Speeding up dplyr pipe including checks with mutate_if and if_else on larger tables

I wrote some code to performed oversampling, meaning that I replicate my observations in a data.frame and add noise to the replicates, so they are not exactly the same anymore. I'm quite happy that it works now as intended, but...it is too slow. I'm just learning dplyr and have no clue about data.table, but I hope there is a way to improve my function. I'm running this code in a function for 100s of data.frames which may contain about 10,000 columns and 400 rows.
This is some toy data:
library(tidyverse)
train_set1 <- rep(0, 300)
train_set2 <- rep("Factor1", 300)
train_set3 <- data.frame(replicate(1000, sample(0:1, 300, rep = TRUE)))

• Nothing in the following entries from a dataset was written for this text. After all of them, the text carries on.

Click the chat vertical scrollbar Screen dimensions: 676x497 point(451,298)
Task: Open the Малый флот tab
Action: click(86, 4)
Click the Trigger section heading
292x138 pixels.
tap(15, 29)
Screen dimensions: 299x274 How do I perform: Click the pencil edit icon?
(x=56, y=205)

train_set <- cbind(train_set1, train_set2, train_set3)
row.names(train_set) <- c(paste("Sample", c(1:nrow(train_set)), sep = "_"))

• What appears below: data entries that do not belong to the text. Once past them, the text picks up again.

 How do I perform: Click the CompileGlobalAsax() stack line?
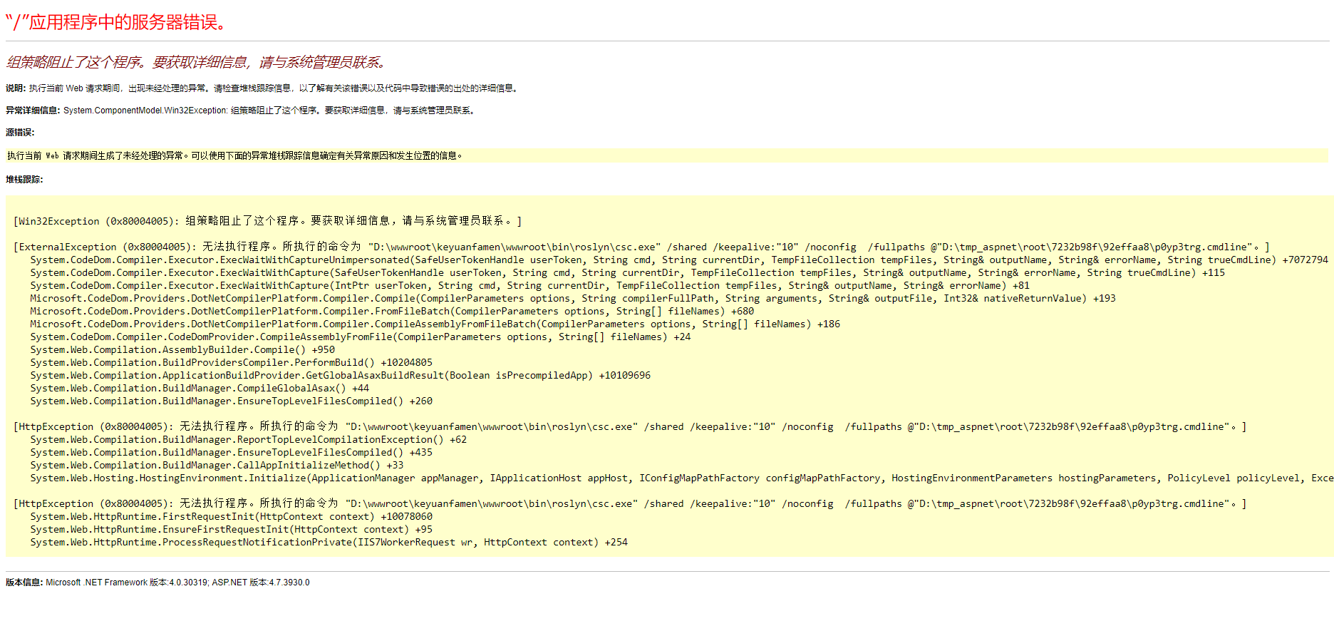(x=199, y=389)
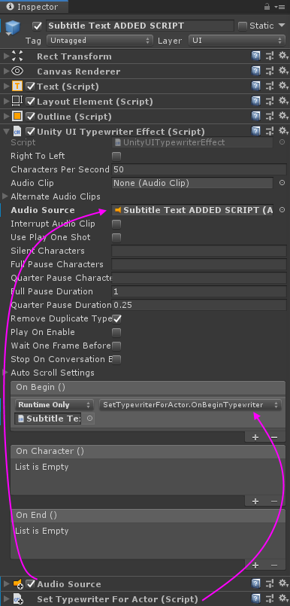Open help icon for Rect Transform component

pyautogui.click(x=255, y=56)
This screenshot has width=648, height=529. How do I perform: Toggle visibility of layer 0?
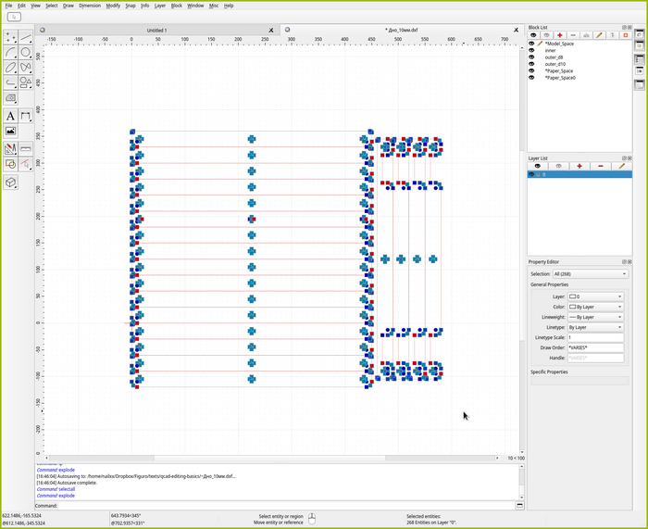[x=531, y=174]
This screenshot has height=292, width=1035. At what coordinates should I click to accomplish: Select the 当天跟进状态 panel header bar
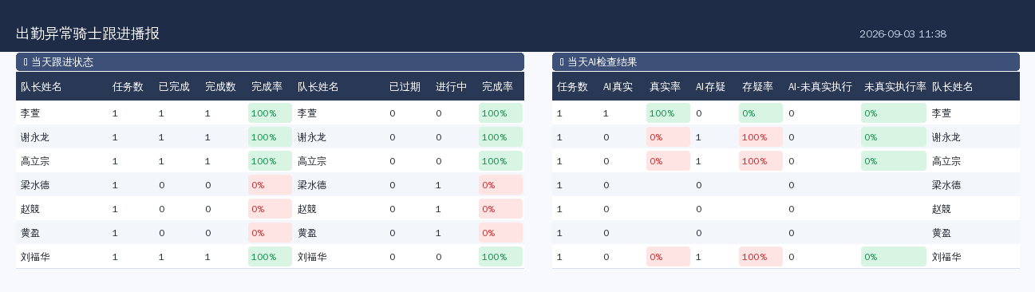tap(270, 62)
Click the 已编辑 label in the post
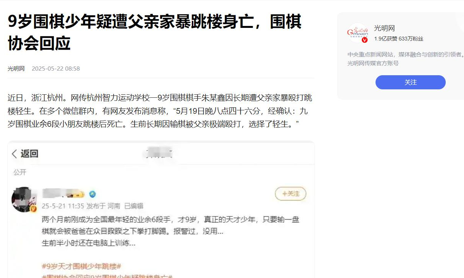This screenshot has height=278, width=464. (133, 206)
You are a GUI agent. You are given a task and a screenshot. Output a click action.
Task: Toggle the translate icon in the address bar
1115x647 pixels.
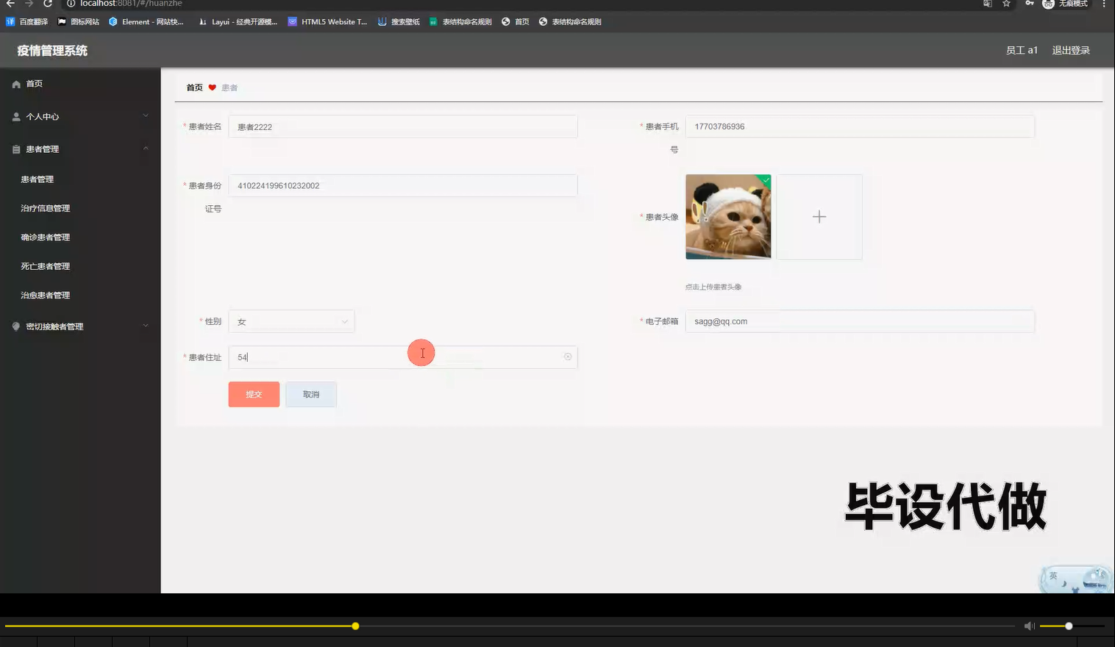tap(987, 4)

This is the code to replicate each row a given number of times and a function to determine whether the added noise later will be positive or negative:
# replicate each row twice, added row.names contain a "."
train_oversampled <- train_set[rep(seq_len(nrow(train_set)), each = 3), ]
# create a flip function
flip <- function() {
sample(c(-1,1), 1)
}
In the relevant "too slow" piece of code, I'm subsetting the row.names for the added "." to filter for the replicates. Than I select only the numeric columns. I go through those columns row by row and leave the values untouched if they are 0. If not, a certain amount is added (here +- 1 %). Later on, I combine this data set with the original data set and have my oversampled data.frame.

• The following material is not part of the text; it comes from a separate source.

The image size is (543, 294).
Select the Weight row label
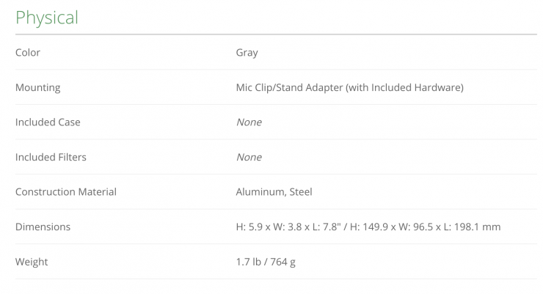pyautogui.click(x=32, y=262)
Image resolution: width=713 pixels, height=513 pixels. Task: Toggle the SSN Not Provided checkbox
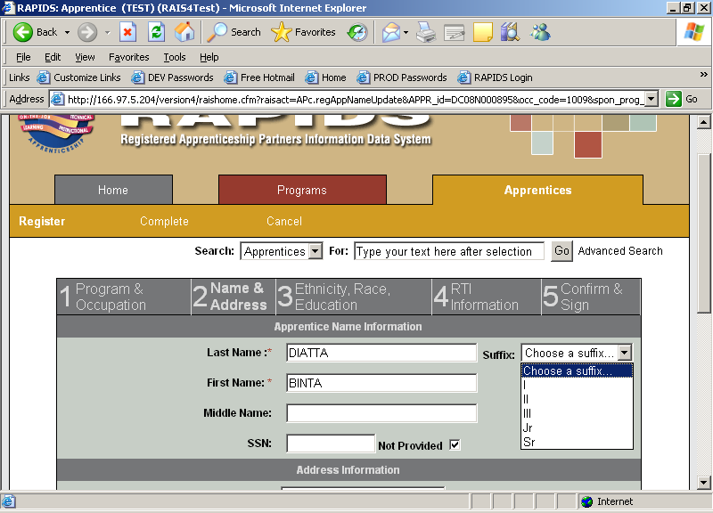(x=455, y=444)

# add percentage of noise to non-zero values in numerical columns
noised_copies <- train_oversampled %>%
rownames_to_column(var = "rowname") %>%
filter(grepl("\\.", row.names(train_oversampled))) %>%
rowwise() %>%
mutate_if(~ is.numeric(.), ~ if_else(. == 0, 0,. + (. * flip() * 0.01 ))) %>%
ungroup() %>%
column_to_rownames(var = "rowname")
# combine original and oversampled, noised data set
train_noised <- rbind(noised_copies, train_set)
I assume there are faster ways using e.g. data.table, but it was already tough work to get this code running and I have no idea how to improve its performance.
EDIT:
The solution is working perfectly fine with fixed values, but called within a for loop I receive "Error in paste(Sample, n, sep = ".") : object 'Sample' not found"
Code to replicate:
library(data.table)
train_set <- data.frame(
x = c(rep(0, 10)),
y = c(0:9),
z = c(rep("Factor1", 10)))
# changing the row name to avoid confusion with "Sample"
row.names(train_set) <- c(paste("Observation", c(1:nrow(train_set)), sep = "_"))
train_list <- list(aa = train_set, bb = train_set, cc = train_set)
for(current_table in train_list) {
setDT(current_table, keep.rownames="Sample")
cols <- names(current_table)[sapply(current_table, is.numeric)]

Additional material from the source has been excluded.